How to Train RF-DETR on a Custom Dataset

Released on March 19th, 2025, RF-DETR is a transformer-based object detection model architecture developed by Roboflow.

RF-DETR achieves state-of-the-art performance, beating models like LW-DETR and YOLOv11 on both COCO and the newly-introduced RF100-VL dataset. RF100-VL is a benchmark that aims to validate the generalizability of detection-capable models across a range of domains.

By scaling resolution to 728, RF-DETR achieves 60.5 mAP at 25 FPS on an NVIDIA T4 GPU, becoming the first documented real-time model to break the 60mAP barrier on the Microsoft COCO benchmark. The model also achieves 25 FPS on an NVIDIA T4.

RF-DETR is licensed under an Apache 2.0 license, which permits free commercial use.

In this guide, we are going to walk through how to train an RF-DETR model on a custom dataset. We will train a mahjong tile recognition model as an example, a task that involves identifying several different classes.

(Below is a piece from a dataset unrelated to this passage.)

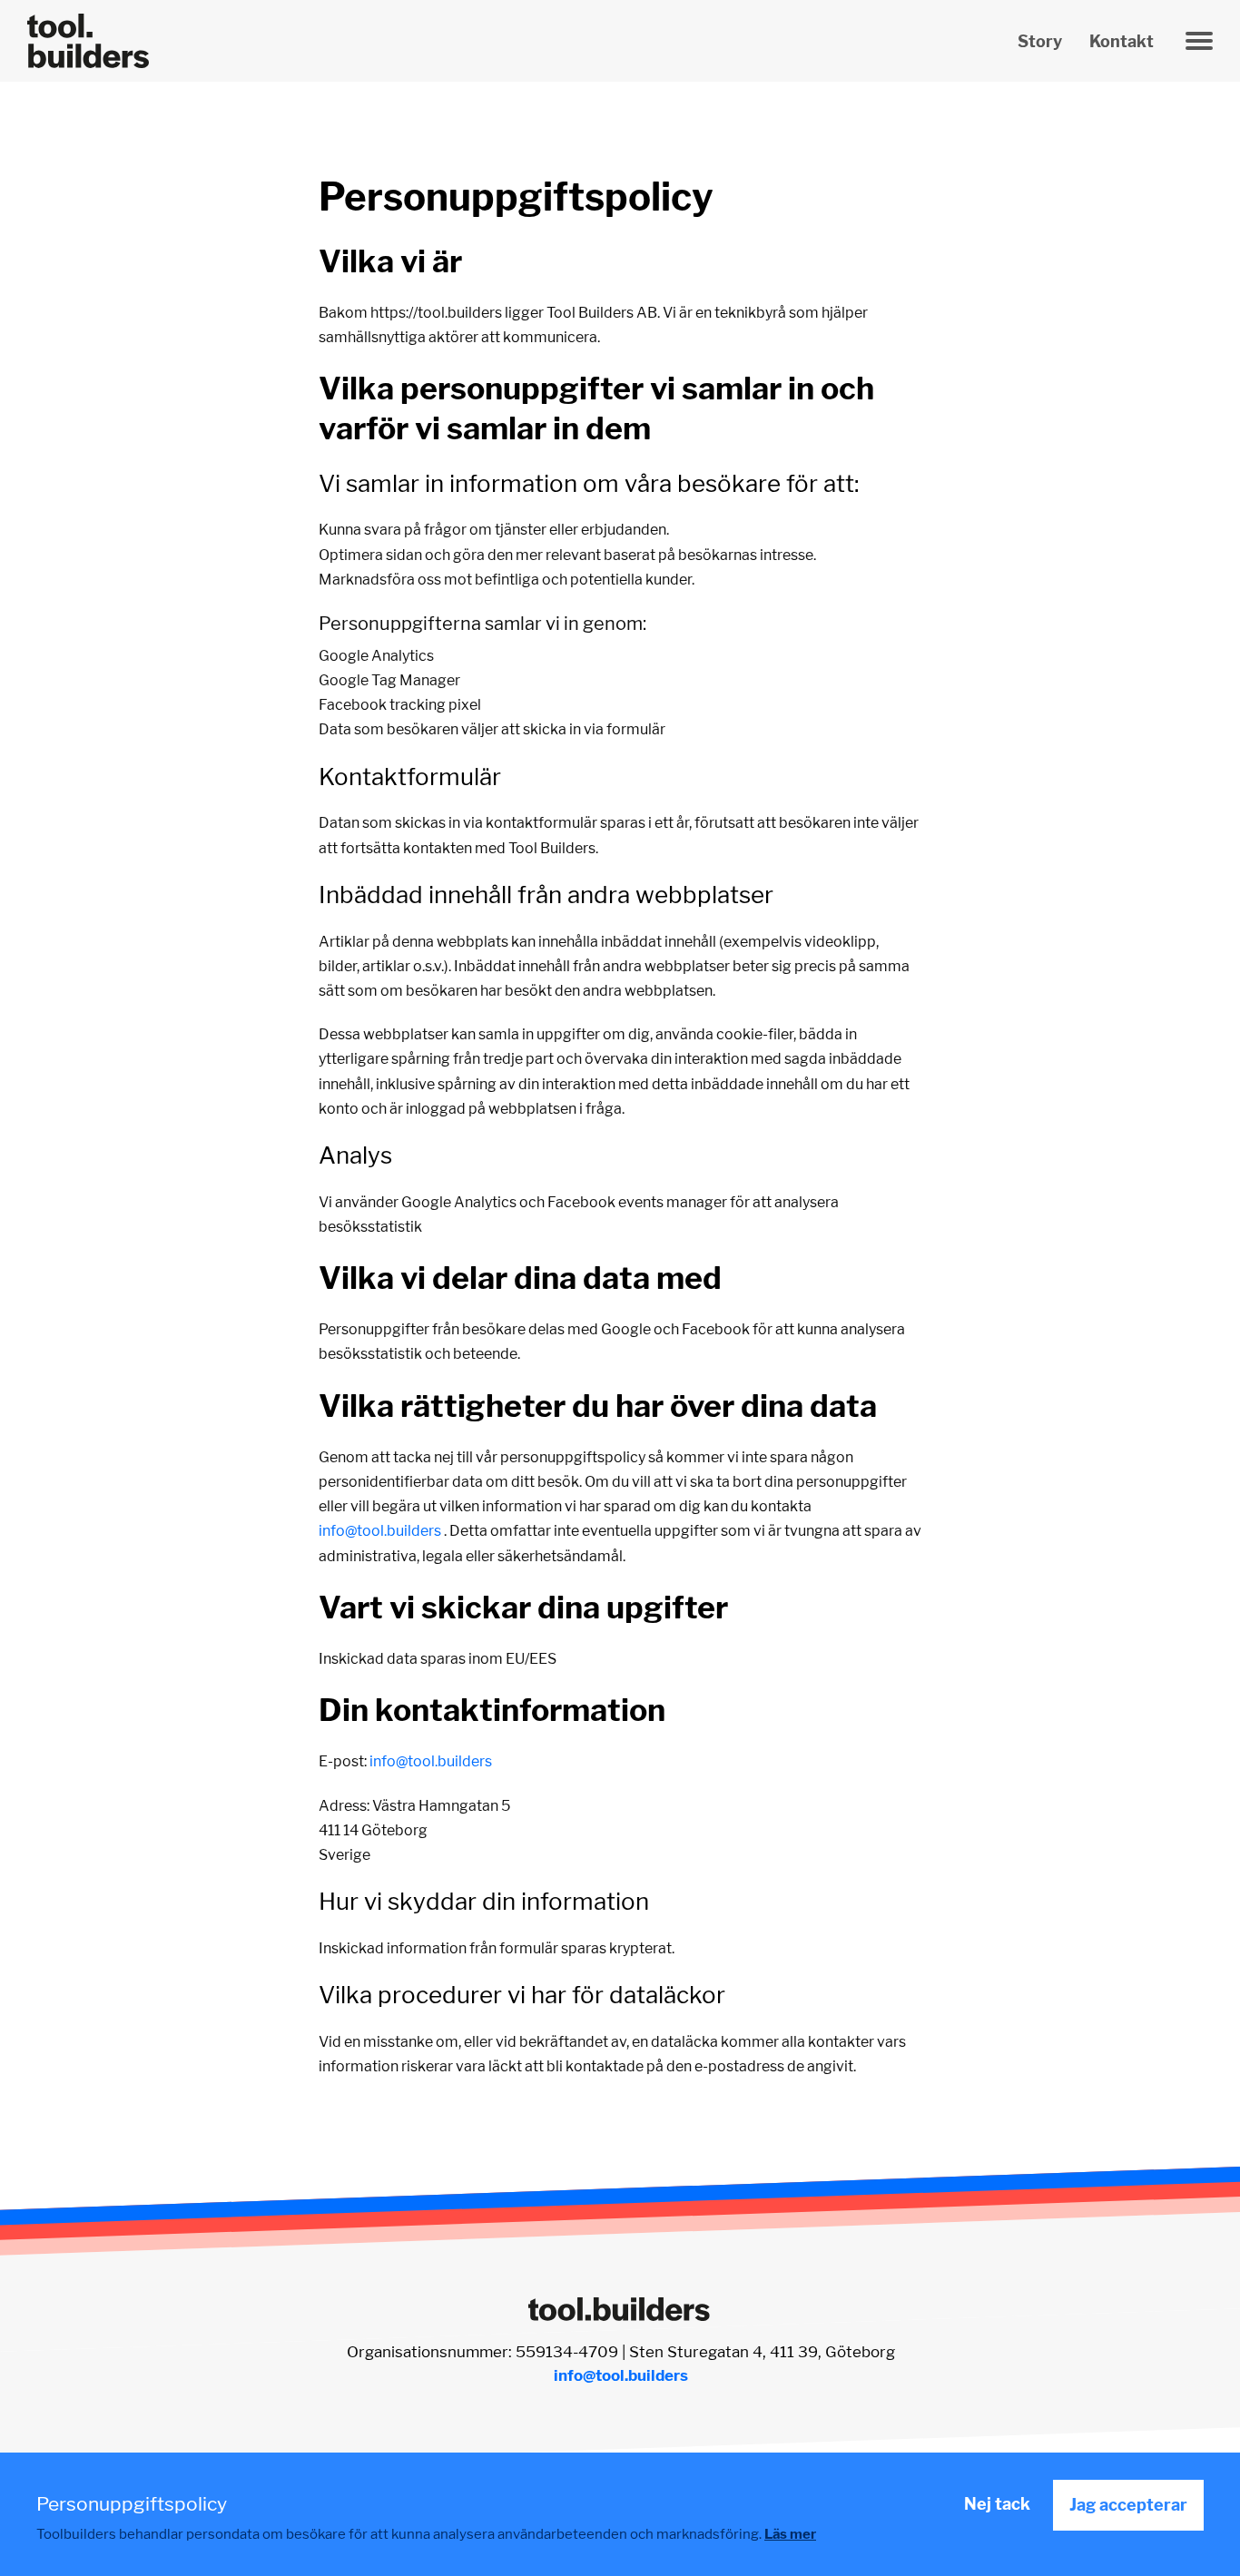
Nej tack (997, 2503)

Here is an example of the results from the model we will train (right), alongside the ground truth (left):

The results from our model are almost identical to the ground truth, a testament to the quality of predictions from RF-DETR.

Without further ado, let’s get started!

💡
You can follow along with this guide using our Colab training notebook. We recommend training with an A100.

Prepare a Dataset

To get started, we need to prepare a dataset. For this guide, we will use a mahjong tile recognition dataset, one of the datasets in the RF100-VL benchmark. This dataset contains over 2,000 images of mahjong tiles, and is licensed under an Apache 2.0 license.

You can download the dataset from the mahjong tile page on Roboflow Universe. In the training section below, we show how to download the dataset directly into a Colab notebook.

You can follow along with this guide using any dataset you want, although you will need a dataset in the COCO JSON format for use with training an RF-DETR model.

If you need to label a dataset, you can do so using Roboflow Annotate, our fully-featured, web-based annotation tool. Annotate comes with a range of tools to speed up the labeling process, including a suite of AI-assisted labeling tools. 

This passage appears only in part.